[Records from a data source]
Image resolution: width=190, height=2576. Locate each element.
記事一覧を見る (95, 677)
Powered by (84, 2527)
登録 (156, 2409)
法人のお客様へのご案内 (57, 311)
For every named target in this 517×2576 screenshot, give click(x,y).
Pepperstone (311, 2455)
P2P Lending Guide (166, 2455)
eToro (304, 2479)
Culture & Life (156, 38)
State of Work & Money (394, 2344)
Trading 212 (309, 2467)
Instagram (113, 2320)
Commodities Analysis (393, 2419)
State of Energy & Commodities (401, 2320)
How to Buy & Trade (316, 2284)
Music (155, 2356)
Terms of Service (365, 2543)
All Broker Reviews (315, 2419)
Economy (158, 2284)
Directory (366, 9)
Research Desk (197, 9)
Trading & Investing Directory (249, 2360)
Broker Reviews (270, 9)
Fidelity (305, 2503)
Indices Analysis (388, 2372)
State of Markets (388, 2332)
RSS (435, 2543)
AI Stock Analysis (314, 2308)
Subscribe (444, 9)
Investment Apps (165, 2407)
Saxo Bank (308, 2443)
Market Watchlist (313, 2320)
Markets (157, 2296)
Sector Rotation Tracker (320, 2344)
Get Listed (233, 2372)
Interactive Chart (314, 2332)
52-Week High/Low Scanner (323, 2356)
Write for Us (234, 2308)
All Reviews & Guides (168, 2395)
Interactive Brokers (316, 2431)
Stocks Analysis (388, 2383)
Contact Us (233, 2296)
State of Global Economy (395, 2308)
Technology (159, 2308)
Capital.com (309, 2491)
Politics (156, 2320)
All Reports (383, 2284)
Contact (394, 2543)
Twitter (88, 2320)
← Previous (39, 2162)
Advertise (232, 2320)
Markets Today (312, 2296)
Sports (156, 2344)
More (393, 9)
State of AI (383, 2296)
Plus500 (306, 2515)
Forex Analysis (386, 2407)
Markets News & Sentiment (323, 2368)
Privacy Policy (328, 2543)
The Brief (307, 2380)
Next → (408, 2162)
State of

Exercise >>
Please reproduce the lines from the line with "Indices Analysis (388, 2372)" to the line with "Plus500 (306, 2515)", both ends included, exactly as they appear above.

Output of the exercise >>
Indices Analysis (388, 2372)
State of Markets (388, 2332)
RSS (435, 2543)
AI Stock Analysis (314, 2308)
Subscribe (444, 9)
Investment Apps (165, 2407)
Saxo Bank (308, 2443)
Market Watchlist (313, 2320)
Markets (157, 2296)
Sector Rotation Tracker (320, 2344)
Get Listed (233, 2372)
Interactive Chart (314, 2332)
52-Week High/Low Scanner (323, 2356)
Write for Us (234, 2308)
All Reviews & Guides (168, 2395)
Interactive Brokers (316, 2431)
Stocks Analysis (388, 2383)
Contact Us (233, 2296)
State of Global Economy (395, 2308)
Technology (159, 2308)
Capital.com (309, 2491)
Politics (156, 2320)
All Reports (383, 2284)
Contact (394, 2543)
Twitter (88, 2320)
← Previous (39, 2162)
Advertise (232, 2320)
Markets Today (312, 2296)
Sports (156, 2344)
More (393, 9)
State of AI (383, 2296)
Plus500 (306, 2515)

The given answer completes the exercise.